● **Exercise description**: Pull out every line in the entries below that contains the word "coordinates", copying each one in full.

● **Input data**:
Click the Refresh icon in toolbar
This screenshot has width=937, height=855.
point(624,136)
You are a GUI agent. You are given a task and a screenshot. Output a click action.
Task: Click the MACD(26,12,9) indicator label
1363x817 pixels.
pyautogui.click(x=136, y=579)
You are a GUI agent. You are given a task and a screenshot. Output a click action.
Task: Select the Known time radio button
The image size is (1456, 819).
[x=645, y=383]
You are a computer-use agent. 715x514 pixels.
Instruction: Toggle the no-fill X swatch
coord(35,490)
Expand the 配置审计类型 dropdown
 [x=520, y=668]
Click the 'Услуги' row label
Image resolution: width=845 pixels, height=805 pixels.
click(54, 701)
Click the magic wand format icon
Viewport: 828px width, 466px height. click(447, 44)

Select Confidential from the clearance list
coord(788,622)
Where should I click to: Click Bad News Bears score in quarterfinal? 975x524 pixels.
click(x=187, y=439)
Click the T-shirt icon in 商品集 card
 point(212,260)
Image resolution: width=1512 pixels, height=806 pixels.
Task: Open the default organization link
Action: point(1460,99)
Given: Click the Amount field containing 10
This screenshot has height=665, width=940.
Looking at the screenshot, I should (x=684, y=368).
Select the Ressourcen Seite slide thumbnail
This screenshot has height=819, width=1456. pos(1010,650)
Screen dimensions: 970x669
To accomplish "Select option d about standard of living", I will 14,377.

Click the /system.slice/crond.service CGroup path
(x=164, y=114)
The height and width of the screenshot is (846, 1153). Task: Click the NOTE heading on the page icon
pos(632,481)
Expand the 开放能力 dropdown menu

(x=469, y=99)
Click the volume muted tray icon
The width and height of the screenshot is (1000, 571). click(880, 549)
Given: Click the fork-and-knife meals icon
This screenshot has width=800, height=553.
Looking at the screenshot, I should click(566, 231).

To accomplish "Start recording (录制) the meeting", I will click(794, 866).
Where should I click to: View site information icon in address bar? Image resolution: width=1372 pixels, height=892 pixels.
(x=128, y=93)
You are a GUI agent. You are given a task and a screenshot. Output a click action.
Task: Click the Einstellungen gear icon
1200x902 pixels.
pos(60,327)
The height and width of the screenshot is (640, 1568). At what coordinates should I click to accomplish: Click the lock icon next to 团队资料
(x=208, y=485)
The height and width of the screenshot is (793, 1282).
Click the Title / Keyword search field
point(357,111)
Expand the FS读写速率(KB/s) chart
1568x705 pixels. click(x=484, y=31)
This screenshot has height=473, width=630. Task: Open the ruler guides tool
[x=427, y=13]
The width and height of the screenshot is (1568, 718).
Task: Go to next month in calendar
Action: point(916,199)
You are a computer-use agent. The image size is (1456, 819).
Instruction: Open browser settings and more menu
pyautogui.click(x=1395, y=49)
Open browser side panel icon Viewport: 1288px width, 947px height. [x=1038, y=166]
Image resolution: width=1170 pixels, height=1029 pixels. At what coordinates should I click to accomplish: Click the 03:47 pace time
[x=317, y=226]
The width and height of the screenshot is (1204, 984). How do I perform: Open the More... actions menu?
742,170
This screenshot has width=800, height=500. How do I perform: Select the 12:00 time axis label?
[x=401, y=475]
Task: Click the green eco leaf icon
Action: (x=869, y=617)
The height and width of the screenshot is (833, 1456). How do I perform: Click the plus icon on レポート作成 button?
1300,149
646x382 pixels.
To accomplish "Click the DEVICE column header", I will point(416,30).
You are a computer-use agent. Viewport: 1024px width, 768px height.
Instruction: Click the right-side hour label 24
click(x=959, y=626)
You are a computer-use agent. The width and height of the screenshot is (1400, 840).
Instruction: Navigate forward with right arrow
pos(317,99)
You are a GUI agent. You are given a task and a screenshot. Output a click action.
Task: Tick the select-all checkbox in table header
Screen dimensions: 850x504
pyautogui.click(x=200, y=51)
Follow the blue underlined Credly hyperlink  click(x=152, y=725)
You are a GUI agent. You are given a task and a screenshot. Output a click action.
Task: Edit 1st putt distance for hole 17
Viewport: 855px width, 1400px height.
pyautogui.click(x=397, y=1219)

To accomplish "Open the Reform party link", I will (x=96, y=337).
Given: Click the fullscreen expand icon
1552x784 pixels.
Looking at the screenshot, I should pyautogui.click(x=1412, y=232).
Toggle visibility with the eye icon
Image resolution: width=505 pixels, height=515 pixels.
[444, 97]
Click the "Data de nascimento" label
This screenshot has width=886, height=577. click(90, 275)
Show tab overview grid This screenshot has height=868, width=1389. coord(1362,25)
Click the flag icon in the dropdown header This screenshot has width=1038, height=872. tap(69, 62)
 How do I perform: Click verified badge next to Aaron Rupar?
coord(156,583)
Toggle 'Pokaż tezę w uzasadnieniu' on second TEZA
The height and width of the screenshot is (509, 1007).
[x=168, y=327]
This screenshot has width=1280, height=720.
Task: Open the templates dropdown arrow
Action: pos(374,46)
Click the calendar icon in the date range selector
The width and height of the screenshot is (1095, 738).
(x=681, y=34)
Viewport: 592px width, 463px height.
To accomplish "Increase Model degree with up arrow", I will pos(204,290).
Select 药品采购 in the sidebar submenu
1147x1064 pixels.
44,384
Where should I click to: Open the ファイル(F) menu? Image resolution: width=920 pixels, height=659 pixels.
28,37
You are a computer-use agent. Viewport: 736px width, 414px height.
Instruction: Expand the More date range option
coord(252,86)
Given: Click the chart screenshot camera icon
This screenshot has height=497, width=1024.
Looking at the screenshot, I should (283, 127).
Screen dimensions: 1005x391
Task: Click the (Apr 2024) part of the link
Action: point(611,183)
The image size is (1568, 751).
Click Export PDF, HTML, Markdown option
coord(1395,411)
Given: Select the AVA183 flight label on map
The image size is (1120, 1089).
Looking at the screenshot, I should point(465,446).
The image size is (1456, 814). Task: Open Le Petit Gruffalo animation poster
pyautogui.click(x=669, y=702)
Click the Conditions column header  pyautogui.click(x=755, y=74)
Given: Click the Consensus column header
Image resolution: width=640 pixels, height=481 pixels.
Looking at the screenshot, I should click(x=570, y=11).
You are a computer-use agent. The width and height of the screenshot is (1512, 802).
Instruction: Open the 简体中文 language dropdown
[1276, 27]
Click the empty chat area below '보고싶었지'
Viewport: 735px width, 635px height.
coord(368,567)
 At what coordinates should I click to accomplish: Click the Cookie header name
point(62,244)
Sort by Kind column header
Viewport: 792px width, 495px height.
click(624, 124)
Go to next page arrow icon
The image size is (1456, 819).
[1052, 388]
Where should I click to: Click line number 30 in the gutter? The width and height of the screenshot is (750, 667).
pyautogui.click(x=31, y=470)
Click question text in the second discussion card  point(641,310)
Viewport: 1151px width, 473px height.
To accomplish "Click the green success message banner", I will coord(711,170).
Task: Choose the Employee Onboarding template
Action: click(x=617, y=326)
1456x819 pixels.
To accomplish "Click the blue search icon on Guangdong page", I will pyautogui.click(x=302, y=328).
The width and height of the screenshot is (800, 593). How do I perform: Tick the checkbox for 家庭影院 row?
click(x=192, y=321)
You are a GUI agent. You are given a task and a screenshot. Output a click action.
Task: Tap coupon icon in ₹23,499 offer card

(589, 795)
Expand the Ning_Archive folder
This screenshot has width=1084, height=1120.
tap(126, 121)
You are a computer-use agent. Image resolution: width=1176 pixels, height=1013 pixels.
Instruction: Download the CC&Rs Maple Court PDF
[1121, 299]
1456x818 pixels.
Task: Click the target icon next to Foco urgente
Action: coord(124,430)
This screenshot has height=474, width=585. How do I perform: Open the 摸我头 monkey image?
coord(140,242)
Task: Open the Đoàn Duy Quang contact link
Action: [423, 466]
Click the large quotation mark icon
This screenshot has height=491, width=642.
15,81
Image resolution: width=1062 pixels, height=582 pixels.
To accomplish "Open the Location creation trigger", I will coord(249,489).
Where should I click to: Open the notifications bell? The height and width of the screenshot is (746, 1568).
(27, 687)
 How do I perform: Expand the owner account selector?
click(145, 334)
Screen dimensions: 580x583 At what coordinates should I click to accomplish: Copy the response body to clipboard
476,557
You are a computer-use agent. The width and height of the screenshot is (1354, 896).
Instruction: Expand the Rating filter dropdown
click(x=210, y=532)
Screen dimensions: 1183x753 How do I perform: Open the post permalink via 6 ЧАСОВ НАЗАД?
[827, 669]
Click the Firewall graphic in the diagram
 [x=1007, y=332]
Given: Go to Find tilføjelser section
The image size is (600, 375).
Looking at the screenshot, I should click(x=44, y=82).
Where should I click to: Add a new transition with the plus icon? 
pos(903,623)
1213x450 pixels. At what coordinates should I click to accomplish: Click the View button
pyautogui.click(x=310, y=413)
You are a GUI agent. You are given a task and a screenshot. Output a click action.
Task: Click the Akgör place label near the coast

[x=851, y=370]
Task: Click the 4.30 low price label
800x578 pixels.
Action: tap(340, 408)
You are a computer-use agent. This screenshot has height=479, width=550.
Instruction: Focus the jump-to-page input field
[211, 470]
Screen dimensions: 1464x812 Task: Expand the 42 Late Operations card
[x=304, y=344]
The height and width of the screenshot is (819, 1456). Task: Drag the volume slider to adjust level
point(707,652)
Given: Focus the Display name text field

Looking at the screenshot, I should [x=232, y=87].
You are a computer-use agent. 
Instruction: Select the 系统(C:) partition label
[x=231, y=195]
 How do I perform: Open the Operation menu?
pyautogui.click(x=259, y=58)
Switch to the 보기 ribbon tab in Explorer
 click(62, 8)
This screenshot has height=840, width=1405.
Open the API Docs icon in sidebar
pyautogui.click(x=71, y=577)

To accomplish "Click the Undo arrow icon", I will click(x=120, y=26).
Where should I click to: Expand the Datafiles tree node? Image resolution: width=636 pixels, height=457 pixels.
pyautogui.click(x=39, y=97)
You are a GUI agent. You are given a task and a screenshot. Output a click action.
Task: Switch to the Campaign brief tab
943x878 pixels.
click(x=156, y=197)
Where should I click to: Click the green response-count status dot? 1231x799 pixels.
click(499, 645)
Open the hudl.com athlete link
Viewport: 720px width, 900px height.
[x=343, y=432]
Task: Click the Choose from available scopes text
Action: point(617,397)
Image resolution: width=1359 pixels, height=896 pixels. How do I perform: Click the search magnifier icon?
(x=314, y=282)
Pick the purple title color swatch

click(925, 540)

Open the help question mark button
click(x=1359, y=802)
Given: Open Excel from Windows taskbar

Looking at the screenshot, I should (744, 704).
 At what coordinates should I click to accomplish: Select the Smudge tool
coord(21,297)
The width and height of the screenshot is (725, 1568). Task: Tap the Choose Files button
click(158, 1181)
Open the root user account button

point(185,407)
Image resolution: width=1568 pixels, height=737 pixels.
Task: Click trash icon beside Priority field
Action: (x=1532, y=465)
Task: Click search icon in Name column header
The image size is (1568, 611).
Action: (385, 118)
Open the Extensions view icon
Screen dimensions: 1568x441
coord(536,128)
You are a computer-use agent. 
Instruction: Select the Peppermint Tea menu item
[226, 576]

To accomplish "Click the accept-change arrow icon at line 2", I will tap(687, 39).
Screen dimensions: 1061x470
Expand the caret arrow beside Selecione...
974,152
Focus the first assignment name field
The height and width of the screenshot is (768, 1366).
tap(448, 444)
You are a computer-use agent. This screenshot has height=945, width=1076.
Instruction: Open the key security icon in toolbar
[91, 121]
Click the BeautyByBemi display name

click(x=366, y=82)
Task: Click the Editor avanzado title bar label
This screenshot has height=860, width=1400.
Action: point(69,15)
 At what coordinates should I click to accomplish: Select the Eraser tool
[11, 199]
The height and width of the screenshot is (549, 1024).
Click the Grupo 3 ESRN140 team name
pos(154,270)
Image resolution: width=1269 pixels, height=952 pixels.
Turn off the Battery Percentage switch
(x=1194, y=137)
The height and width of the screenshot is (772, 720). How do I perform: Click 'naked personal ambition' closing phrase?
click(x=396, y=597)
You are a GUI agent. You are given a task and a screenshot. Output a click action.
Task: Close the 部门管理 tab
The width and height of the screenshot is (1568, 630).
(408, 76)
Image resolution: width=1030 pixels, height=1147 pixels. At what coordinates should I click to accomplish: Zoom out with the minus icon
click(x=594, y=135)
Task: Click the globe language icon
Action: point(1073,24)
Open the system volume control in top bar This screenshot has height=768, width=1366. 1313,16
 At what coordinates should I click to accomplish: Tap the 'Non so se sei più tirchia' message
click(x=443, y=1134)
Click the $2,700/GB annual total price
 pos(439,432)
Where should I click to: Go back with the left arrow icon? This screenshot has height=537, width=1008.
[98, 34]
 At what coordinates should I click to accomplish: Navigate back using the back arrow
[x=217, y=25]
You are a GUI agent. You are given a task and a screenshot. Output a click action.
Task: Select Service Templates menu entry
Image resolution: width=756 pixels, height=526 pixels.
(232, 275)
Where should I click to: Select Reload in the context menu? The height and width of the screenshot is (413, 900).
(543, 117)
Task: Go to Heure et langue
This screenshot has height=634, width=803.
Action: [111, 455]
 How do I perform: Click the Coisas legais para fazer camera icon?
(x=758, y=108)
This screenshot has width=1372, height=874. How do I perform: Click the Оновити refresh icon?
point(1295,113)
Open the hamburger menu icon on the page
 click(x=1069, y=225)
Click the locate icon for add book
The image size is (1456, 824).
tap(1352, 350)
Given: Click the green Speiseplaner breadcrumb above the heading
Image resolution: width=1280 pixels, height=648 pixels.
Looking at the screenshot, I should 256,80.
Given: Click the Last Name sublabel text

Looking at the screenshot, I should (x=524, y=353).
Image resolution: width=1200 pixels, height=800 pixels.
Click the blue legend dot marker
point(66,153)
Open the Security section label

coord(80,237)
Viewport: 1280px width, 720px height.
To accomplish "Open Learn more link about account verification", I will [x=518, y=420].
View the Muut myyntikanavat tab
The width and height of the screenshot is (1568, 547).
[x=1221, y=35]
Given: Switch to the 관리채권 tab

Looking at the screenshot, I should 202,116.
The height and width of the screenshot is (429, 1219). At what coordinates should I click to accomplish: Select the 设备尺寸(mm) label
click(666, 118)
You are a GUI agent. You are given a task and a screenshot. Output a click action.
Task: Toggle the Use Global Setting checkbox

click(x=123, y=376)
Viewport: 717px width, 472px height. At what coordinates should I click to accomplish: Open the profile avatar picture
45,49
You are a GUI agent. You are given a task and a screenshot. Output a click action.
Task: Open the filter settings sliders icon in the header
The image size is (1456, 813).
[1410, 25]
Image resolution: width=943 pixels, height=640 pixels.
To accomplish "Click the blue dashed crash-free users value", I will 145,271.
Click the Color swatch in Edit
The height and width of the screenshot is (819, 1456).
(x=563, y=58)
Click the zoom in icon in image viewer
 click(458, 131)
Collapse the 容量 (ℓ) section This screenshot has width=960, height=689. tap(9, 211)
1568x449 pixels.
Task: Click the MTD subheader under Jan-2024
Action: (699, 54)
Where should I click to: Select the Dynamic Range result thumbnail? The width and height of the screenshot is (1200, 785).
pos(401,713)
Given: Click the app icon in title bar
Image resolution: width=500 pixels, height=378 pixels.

● **Response**:
The height and width of the screenshot is (640, 1568). At what coordinates should I click to accomplish: Click the lock icon next to 团队资料
Image resolution: width=1170 pixels, height=1029 pixels. At what coordinates should I click to accomplish: Click the 03:47 pace time
 At what coordinates should I click to accomplish: Click the Cookie header name
Screen dimensions: 580x583 At what coordinates should I click to accomplish: Copy the response body to clipboard
1213x450 pixels. At what coordinates should I click to accomplish: Click the View button
 At what coordinates should I click to accomplish: Select the Smudge tool
 At what coordinates should I click to accomplish: Select the Eraser tool
Image resolution: width=1030 pixels, height=1147 pixels. At what coordinates should I click to accomplish: Zoom out with the minus icon
 At what coordinates should I click to accomplish: Tap the 'Non so se sei più tirchia' message
 At what coordinates should I click to accomplish: Navigate back using the back arrow
The height and width of the screenshot is (429, 1219). At what coordinates should I click to accomplish: Select the 设备尺寸(mm) label
Viewport: 717px width, 472px height. At what coordinates should I click to accomplish: Open the profile avatar picture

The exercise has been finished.